Comment 12 Dan Evison 2004-01-23 12:48:25 UTC

Subject: Re:  Significant performance issue with std::map
 on multiple threads on dual processor - possibly default allocator


> Please apply this patch and rerun your test (it would also be great if
> you could tell us whether your real application code sees major
> improvement using this allocator with an MP machine; I know that might
> be a little more work)...


Hi Loren,

well, the patch improved things significantly on the test.  For example:
one thread, one cpu:   17.4s
two threads, one cpu:  35.0s
two threads, two cpus: 29.5s

So now, it seems that when the two threads are running the performance is
only slightly lower on two cpus than on one.  ie this is about 4 times
faster than the previous version.  Of course, it is still unfortunate that
it is *slower* with an extra cpu.

I've been working to integrate this into my application to test it properly,
and it has been a real hassle!  Luckily I use typedefs for every container
class type, but still have 20 std::set types, 58 std::map types, 13
std::hash_map types, 97 std::vector types and 8 std::deque types.  I've used
the "template typdef" technique described in:
http://www.gotw.ca/gotw/079.htm  so at least I can now change which
allocator is used in one place.

I also make extensive use of std::string which also (of course) uses the
allocator.   Redefining a new string type using the mt_allocator has been a
major hassle.  I'm using lots of other libraries that return and accept
ordinary std::strings, and of course the two strings aren't interchangeable.
Also I've started defining new instantiations of basic_ostringstream rather
than using ostringstream, etc.

There's got to be a better way!

any ideas...?

thanks,
Dan

Comment 13 rittle 2004-01-23 20:47:07 UTC

Subject: Re:  Significant performance issue with std::map on
	multiple threads on dual processor - possibly default allocator


> well, the patch improved things significantly on the test.  For example:
> one thread, one cpu:   17.4s
> two threads, one cpu:  35.0s
> two threads, two cpus: 29.5s
[...]

OK, that is good to see.  I agree with your analysis; it is
unfortunate that some work loads don't scale (with our allocators)...

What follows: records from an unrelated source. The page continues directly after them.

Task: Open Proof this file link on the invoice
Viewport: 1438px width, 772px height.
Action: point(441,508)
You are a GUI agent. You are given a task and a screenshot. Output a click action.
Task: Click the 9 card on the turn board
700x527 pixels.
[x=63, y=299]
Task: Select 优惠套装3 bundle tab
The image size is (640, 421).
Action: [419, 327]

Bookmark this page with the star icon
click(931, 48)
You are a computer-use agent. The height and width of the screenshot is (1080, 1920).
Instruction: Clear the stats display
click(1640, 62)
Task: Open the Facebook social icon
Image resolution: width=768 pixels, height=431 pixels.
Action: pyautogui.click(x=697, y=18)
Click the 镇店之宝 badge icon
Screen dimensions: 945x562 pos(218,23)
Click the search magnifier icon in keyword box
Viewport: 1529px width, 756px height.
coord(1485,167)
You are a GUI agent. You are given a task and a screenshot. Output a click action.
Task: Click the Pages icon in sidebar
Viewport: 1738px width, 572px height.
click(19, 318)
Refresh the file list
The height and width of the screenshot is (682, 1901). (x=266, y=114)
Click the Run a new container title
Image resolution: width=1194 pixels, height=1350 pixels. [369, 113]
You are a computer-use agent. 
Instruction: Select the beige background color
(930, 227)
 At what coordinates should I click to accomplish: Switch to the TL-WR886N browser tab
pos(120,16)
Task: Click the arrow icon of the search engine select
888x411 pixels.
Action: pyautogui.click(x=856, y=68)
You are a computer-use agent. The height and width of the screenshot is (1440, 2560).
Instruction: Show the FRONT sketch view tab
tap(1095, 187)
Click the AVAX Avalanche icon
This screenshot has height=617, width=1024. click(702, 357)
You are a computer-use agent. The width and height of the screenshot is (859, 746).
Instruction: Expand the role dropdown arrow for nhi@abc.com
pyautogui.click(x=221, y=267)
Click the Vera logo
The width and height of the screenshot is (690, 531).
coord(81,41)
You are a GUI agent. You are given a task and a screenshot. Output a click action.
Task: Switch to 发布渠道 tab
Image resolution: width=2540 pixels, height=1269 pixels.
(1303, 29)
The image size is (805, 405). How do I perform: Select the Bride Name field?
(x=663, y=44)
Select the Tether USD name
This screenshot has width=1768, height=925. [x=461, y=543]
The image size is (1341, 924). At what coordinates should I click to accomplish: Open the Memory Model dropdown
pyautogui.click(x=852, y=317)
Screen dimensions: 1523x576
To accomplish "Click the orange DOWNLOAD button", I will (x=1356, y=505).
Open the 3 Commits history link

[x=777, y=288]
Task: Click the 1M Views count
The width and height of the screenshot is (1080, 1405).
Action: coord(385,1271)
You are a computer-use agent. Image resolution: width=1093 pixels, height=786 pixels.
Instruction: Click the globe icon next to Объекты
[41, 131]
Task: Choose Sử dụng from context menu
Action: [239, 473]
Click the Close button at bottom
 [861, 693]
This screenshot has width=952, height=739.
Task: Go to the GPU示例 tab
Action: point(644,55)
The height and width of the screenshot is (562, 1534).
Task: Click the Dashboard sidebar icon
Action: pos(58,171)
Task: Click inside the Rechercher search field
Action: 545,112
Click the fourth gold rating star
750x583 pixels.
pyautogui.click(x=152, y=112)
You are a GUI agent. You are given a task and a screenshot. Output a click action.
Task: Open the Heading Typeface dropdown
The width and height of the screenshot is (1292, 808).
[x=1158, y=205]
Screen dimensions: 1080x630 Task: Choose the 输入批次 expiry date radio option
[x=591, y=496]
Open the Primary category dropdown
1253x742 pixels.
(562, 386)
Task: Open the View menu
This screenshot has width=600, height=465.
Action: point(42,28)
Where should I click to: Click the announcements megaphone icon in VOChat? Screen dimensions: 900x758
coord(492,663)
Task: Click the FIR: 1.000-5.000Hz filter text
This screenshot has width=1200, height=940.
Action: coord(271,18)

> I've been working to integrate this into my application to test it properly,
> and it has been a real hassle!  Luckily I use typedefs for every container
> class type, but still have 20 std::set types, 58 std::map types, 13
> std::hash_map types, 97 std::vector types and 8 std::deque types.  I've used
> the "template typdef" technique described in:
> http://www.gotw.ca/gotw/079.htm  so at least I can now change which
> allocator is used in one place.

Sorry about that.  All I can say is that reports on whether this
allocator helps real applications will help us decide whether it can
become the new default allocator.

> I also make extensive use of std::string which also (of course) uses the
> allocator.   Redefining a new string type using the mt_allocator has been a
> major hassle.  I'm using lots of other libraries that return and accept
> ordinary std::strings, and of course the two strings aren't interchangeable.
> Also I've started defining new instantiations of basic_ostringstream rather
> than using ostringstream, etc.
>
> There's got to be a better way!
>
> any ideas...?

You might try selectively changing allocators in your system.  Perhaps
try only changing the containers but not strings.

Regards,
Loren